> _Directions for this task_: Please quote the forum post below about speeding up a Python script, word for word and in full.

0

I need help with improving my script's execution time.

It does what it suppose to do:

  • Reads a file line by line
  • Matches the line with the content of json file
  • Writes both the matching lines with the corresponding information from json file into a new txt file

The problem is with execution time, the file has more than 500,000 lines and the json file contains much more.

How can I optimize this script?

import json
import time
start = time.time()
print start
JsonFile=open('categories.json')
data = json.load(JsonFile)
Annotated_Data={}
FileList = [line.rstrip('\n') for line in open("FilesNamesID.txt")]
for File in FileList:
    for key, value in data.items(): 
        if File == key:
            Annotated_Data[key]=(value)     
with open('Annotated_Files.txt', 'w') as outfile:
    json.dump(Annotated_Data, outfile, indent=4)

end = time.time()
print(end - start)

> _Material_:
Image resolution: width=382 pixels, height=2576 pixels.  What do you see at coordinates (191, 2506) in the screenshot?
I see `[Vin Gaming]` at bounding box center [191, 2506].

> _Response to this exercise_:
0

I need help with improving my script's execution time.

It does what it suppose to do:

  • Reads a file line by line
  • Matches the line with the content of json file
  • Writes both the matching lines with the corresponding information from json file into a new txt file

The problem is with execution time, the file has more than 500,000 lines and the json file contains much more.

How can I optimize this script?

import json
import time
start = time.time()
print start
JsonFile=open('categories.json')
data = json.load(JsonFile)
Annotated_Data={}
FileList = [line.rstrip('\n') for line in open("FilesNamesID.txt")]
for File in FileList:
    for key, value in data.items(): 
        if File == key:
            Annotated_Data[key]=(value)     
with open('Annotated_Files.txt', 'w') as outfile:
    json.dump(Annotated_Data, outfile, indent=4)

end = time.time()
print(end - start)